**Screenshot grounding data**.
##############################
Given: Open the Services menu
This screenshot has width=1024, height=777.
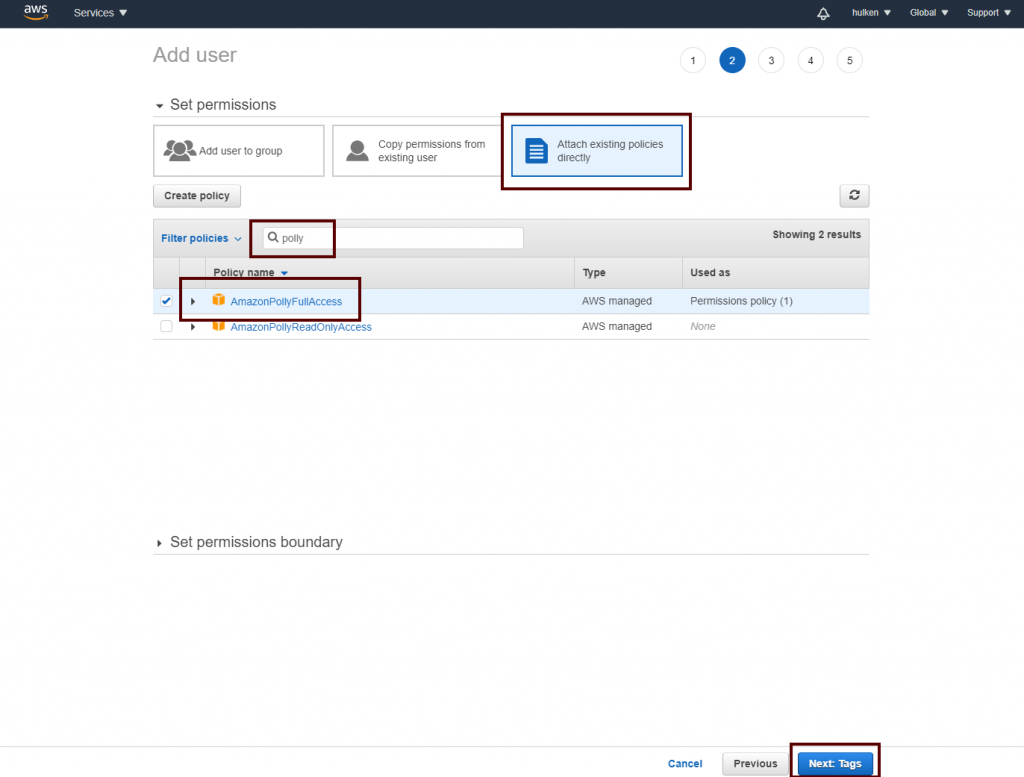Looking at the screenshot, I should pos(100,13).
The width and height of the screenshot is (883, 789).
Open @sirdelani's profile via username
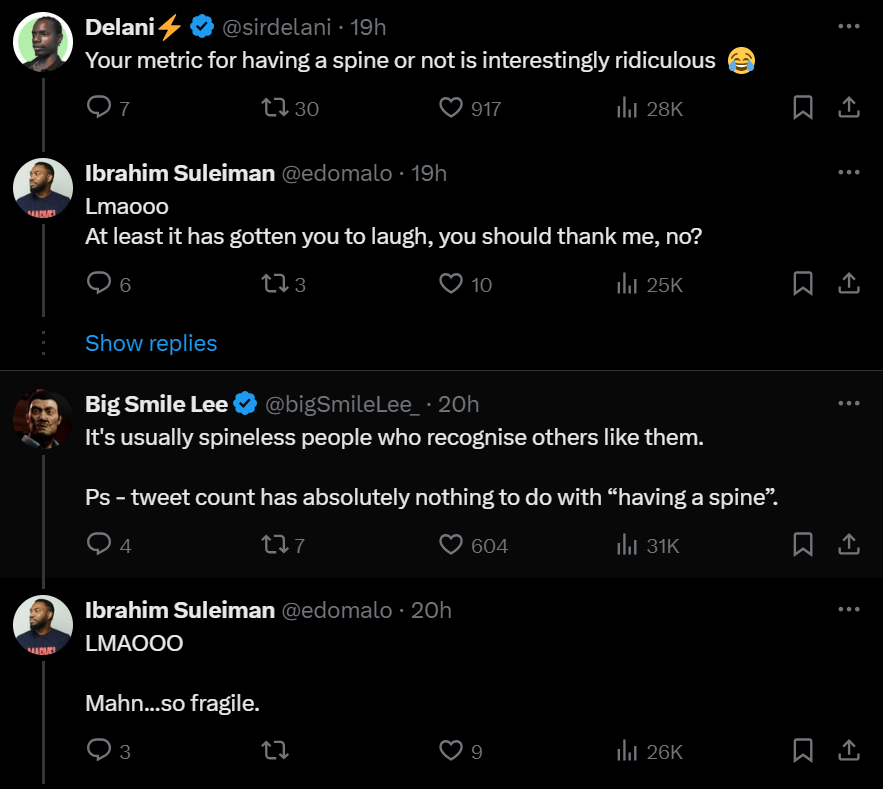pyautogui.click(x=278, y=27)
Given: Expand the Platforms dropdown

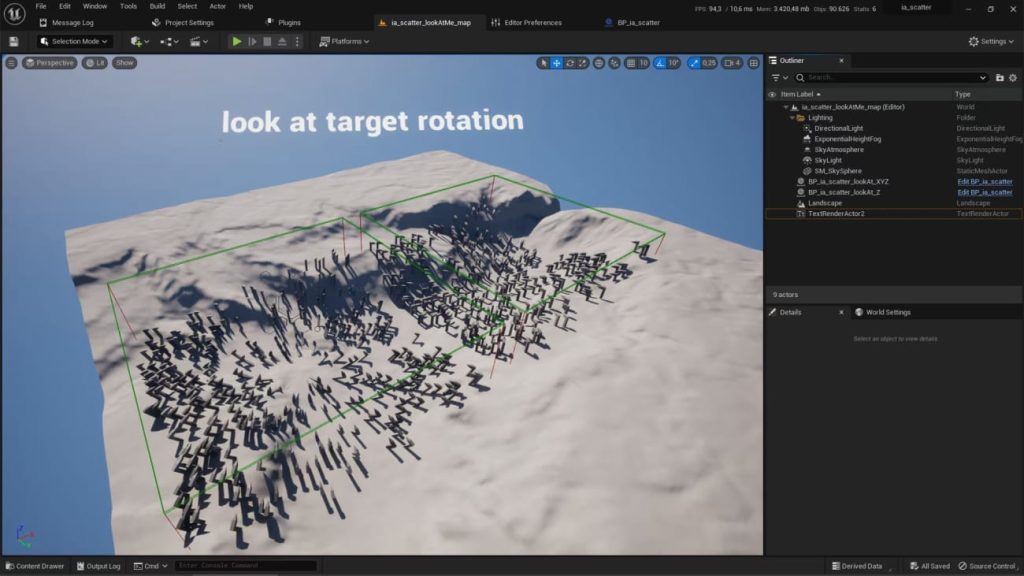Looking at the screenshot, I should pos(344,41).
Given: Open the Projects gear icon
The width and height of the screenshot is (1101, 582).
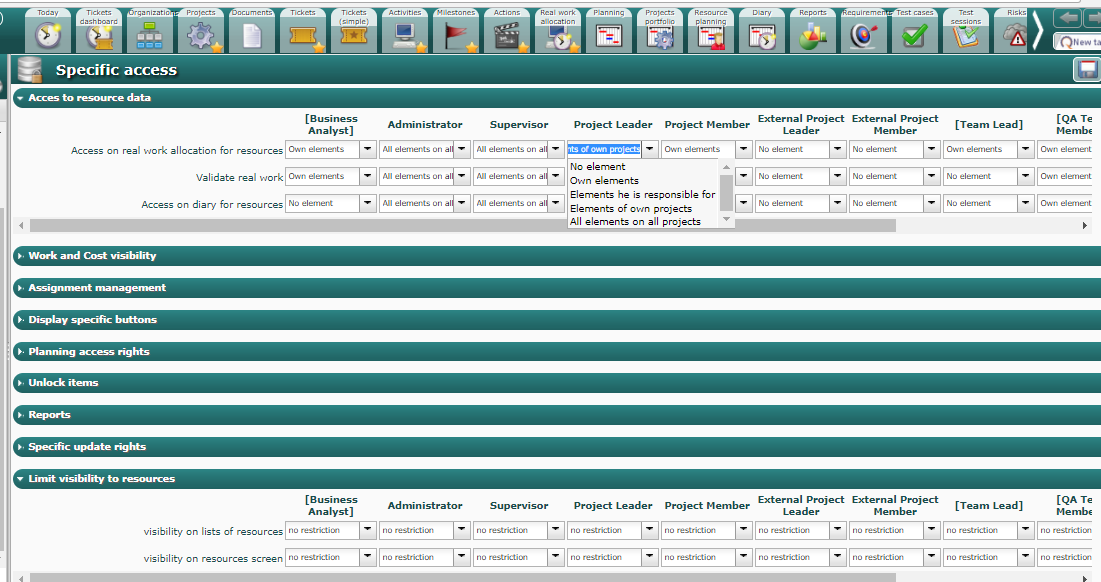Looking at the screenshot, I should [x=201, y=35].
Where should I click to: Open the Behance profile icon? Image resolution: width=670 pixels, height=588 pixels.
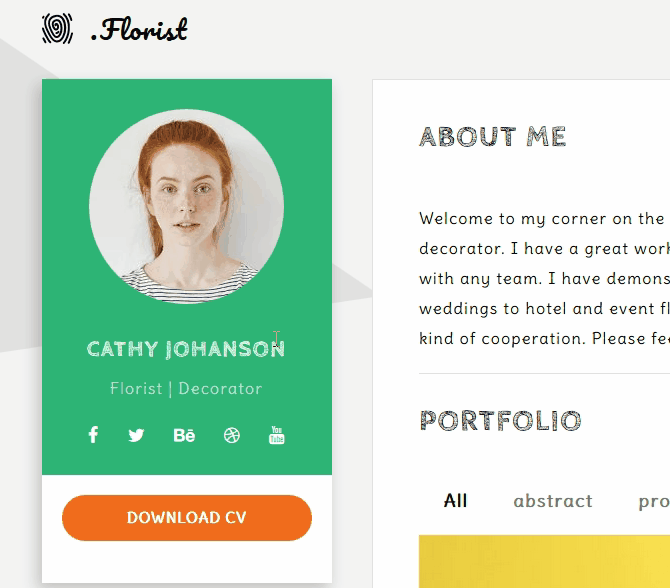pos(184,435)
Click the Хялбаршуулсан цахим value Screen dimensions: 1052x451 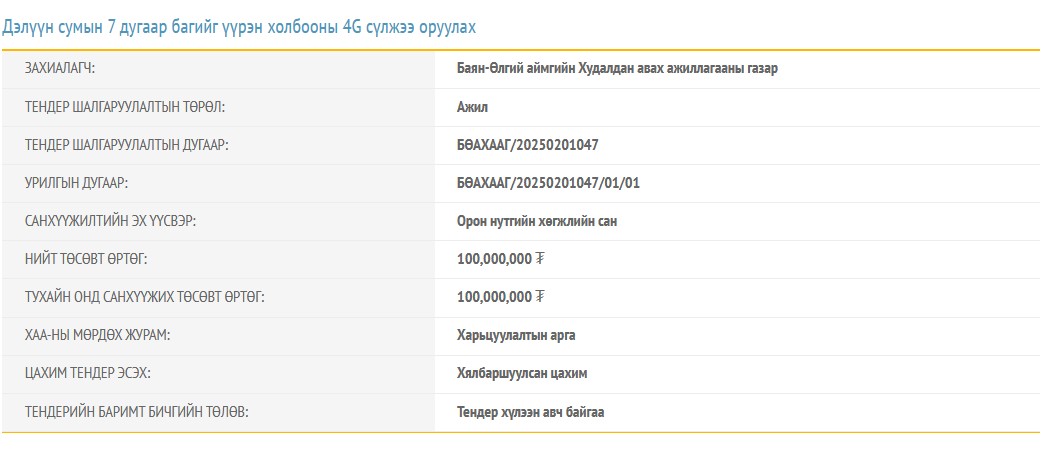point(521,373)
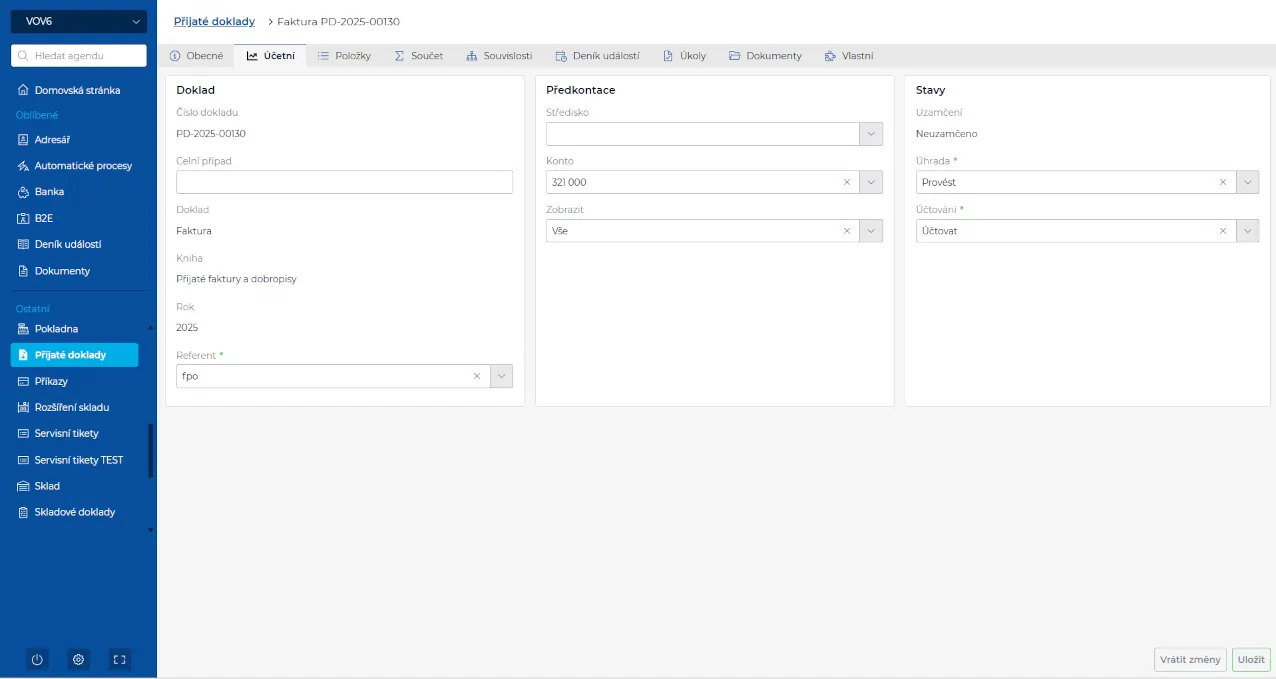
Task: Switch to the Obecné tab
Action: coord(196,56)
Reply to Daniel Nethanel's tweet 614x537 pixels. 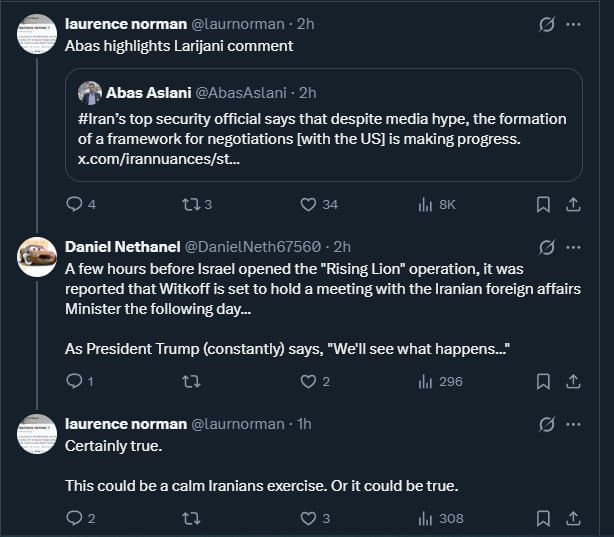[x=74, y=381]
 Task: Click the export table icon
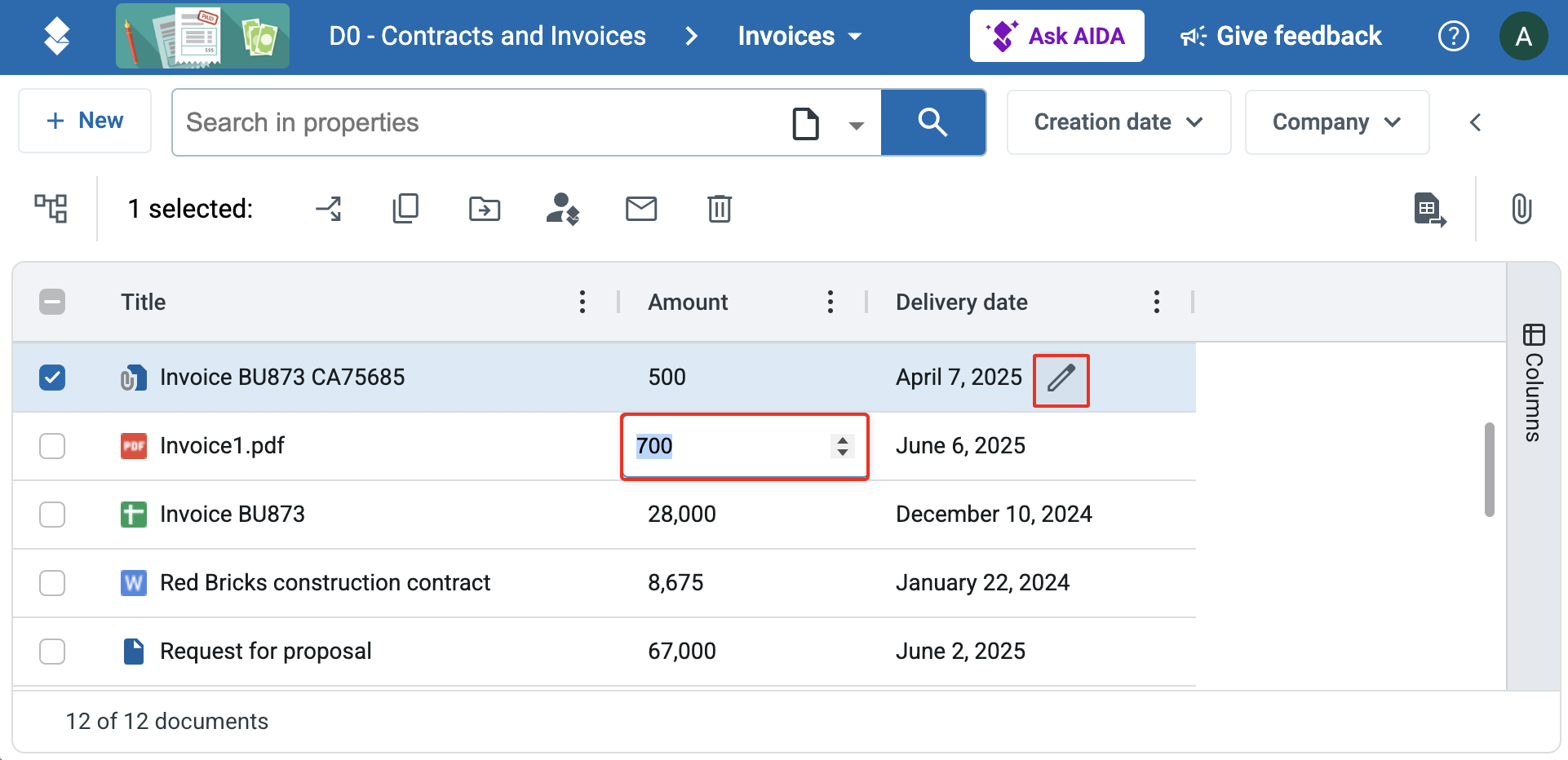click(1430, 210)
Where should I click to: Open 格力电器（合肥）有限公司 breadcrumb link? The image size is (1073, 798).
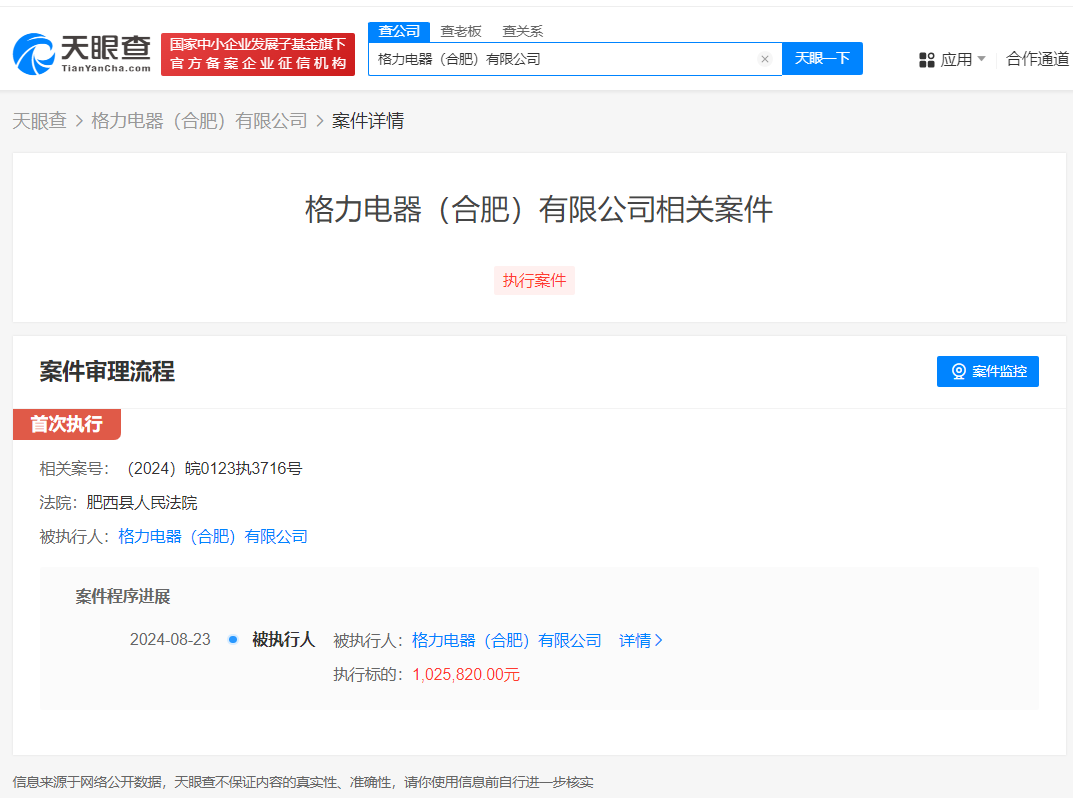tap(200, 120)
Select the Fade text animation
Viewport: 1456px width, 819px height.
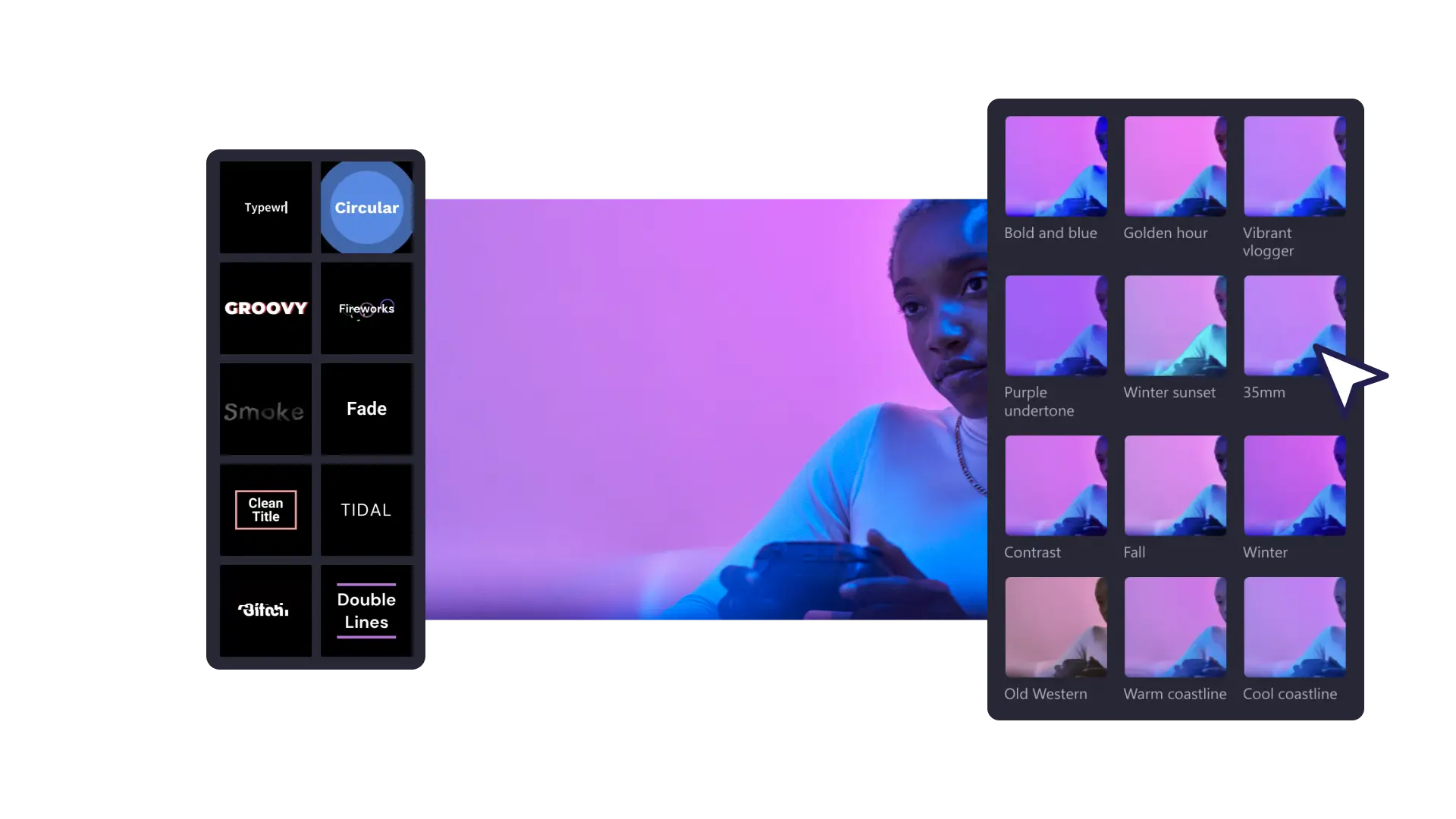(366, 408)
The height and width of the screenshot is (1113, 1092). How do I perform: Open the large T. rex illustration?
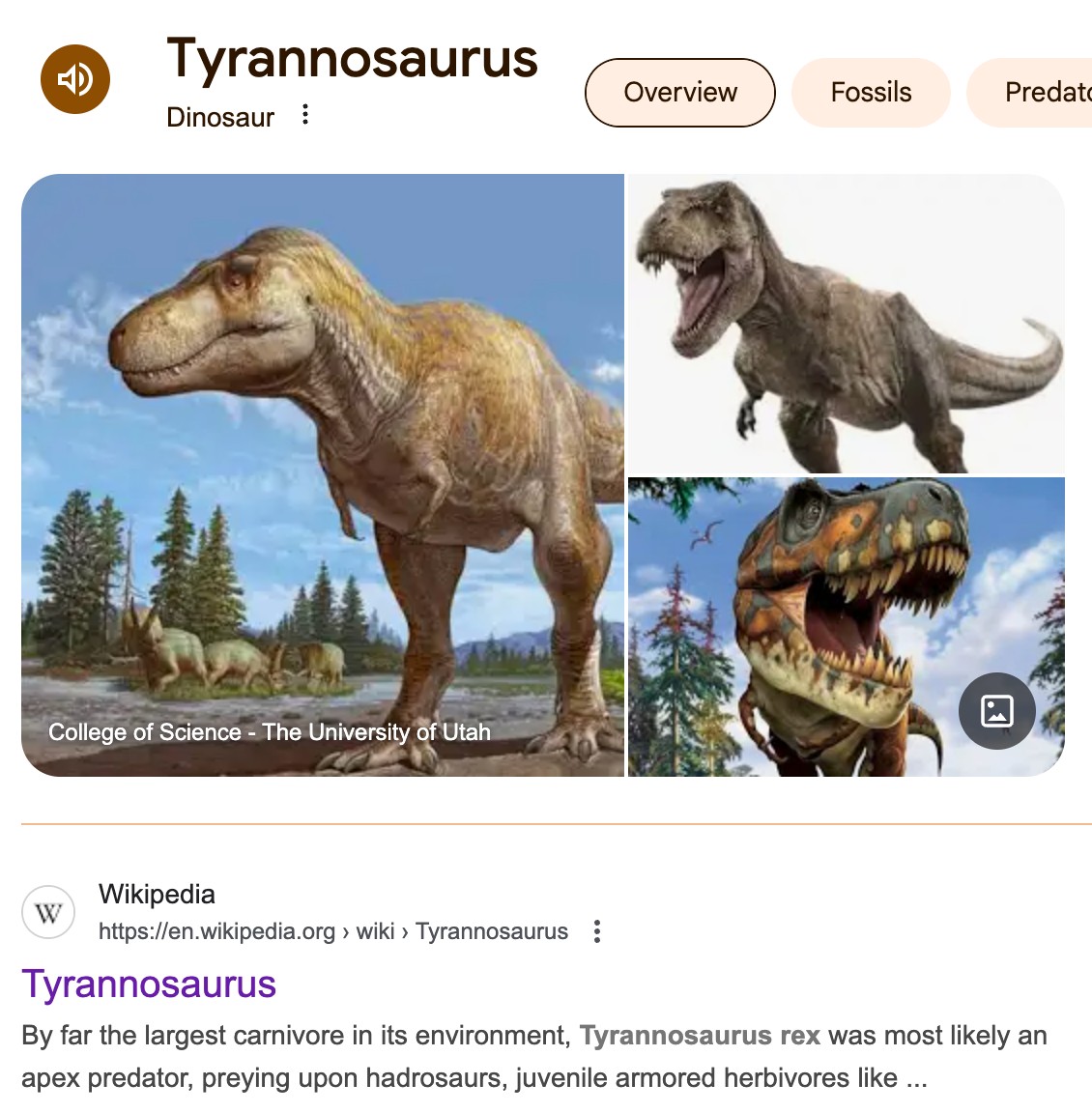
##############################
**PROBLEM TO SOLVE**. What the answer needs is every line from the one with "Select the Fade text animation" through the last line of the data, reproduced word for word and with pictures omitted.

**YOUR SOLUTION**.
Select the Fade text animation
Viewport: 1456px width, 819px height.
(366, 408)
The height and width of the screenshot is (1113, 1092). How do I perform: Open the large T. rex illustration?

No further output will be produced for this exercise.